1. Normally short operation performed in normal mode. We can simply says
'no cancel if execution time is less than X'. Means if we quickly unplug
VBD, all is fine and user have no chance to cancel operation. (If by
luck user succeed, we can say 'oops, your request was too late'). Simple
implementation: if operation is 'normally quick' we will wait for small
timeout before processing cancellation request. If operation success to
that time, nothing to cancel, everything is fine. If operation is still
in progress, see #3.
2. Normally long operation, performed in normal mode. We wants to cancel
vdi-copy f.e.. I think this can be easily done by sending kill to
'spare_dd' and removing new VDI.
Now hard part.
Before proposing of behavior, really bad scenario I saw in my XCP
practice: Storage server offline, PBD is still plugged. There is no way
to say 'lvchange' for LVM with unplugged PV, doing something with NFS
without NFS server and so on. We can not do VBD-unplug, PBD-unplug and
so on. Situation getting worse if we getting stuck with innocent SR
(f.e. VM reboots) while dealing with died (or dying) SR attached to same
host. F.e. I saw that once with dying SFP with mass error rate. I was
unable to migrate domain away, no shutdown and my single solution was
reboot host and do manual power-state reset (or, actually, wait that
host goes back online and mark those machines as 'down').
I think SM's should provide some way to say 'nope, that stuff is dead'
and allows forcefully VBD/PBD unplug operations.
That require conception of 'compromised host'. That host is normally do
not accept new VMs, every VM going to reboot is actually shutdowned (see
below) and started on next available non-compromised host. Only two
operations is allowed for VM (except casual memory-set/rename and so on):
1) Shutdown/reboot (which actually restart VM on different host)
2) Urgent migration.
Both of them do have different behavior compare to normal operations:
they did not _DESTROY_ domain (unplug tapdisk and so on). They trying
destroy domain and put it to 'pause' state if this is not possible (f.e.
hanged tapdisk does not free shared memory or my any other way prevents
that VM real disappearance). Those 'paused' domains changes they UUID's
to 'deadbeaf' (like xapi now marks unkillable stray domains during
startup). Main idea: we allow VM migration even if killing of original
domain is failed. We migrate domain and putting it to endlessly paused
state with '-d-'ying flag. Same for shutdown/reboot. We reports VM is
'off' even if domain is not completely died. After all domains is
migrated/rebooted/shutdowned we can freely perform (even self-initiated)
urgent reboot.
One more notice: during that state xapi should be able to restart and
continue to operates (within compromised limits).

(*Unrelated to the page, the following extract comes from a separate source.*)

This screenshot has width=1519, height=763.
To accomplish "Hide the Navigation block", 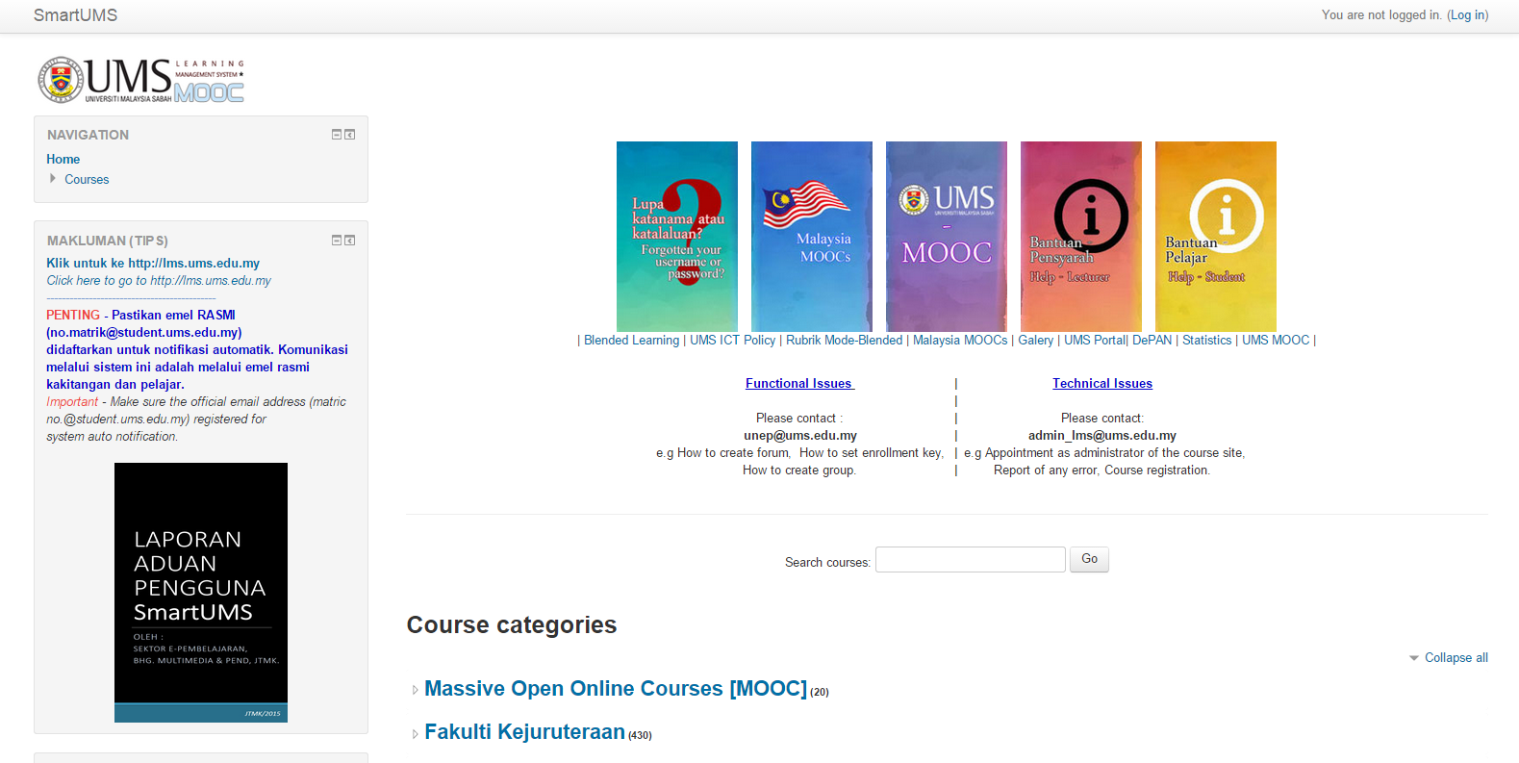I will pyautogui.click(x=337, y=135).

I have situation I got not 'dying' domain, butch of normal domains and
decide to restart xapi. Of cause xapi was not able to start (found
unkillable deadbeaf) and I was forced to reboot some good VMs due one bad.
Ok, now to second part.
3. Normally short operations performed too long. If that happens we
can't cancel them. F.e. because lvs is simply hangs at every call and we
can not to do anything with LVM. We allowing to mark task as 'forcefully
canceled' only if host is marked as degradated. In this case we allows
only 'liberating' calls (like reboot/shutdown/migrate) for VMs and
situation is solved. In other words we reject cancellation of those
operations in normal mode, but allows to simply 'forget' about them for
urgent evacuation/reboot.
4. Normally long operations we can't kill. If our kill to spare_dd or
other long-executed command is not success (f.e. we do sr-create of
LVMoISCSI, but dd to 1st 100Mb is hanged), we marks host as 'bad'. Here
we place long timeout (f.e. 30s - if program not reacts to kill -9 for
30s, it is hang is syscall) before doing this.
... And I know that stuff is dirty and ugly. But all block devices can
behave as crap sometimes. F.e. not long ago in linux-raid was nasty bug,
which cause raid10 to go to deadlock. Means every IO is simply go in and
do not returns. Same bug is now in LVM (with large amount disks, not
report it still, because could not reliably reproduce).
And virtualization platform should be able to overcome all THAT.
On 10.07.2012 18:36, Dave Scott wrote:
Hopefully in the future the whole stack will support cancellation --
so the user can apply their own timeout values in their code instead
of us doing it one-size-fits-all. A lot of the domain-level stuff can
now be cancelled (which may cause the domain to crash if it happens at
a bad time.. but this does at least cause things to unwind usually).
Most of the storage interface is uncancellable, which is a big problem
since it involves off-box RPCs. We either need to fix that directly or
offer users the big red button labeled "driver domain restart" which
will unstick things One bad thing about not supporting cancellation is
that it encourages people to close connections and walk away, unaware
that a large amount of resources (and locks) are still being consumed
server-side. One good thing to do would be to send heartbeats to any
running CLIs and auto-cancel when the connection is broken unless some
"--async" option is given which would return immediately with a Task.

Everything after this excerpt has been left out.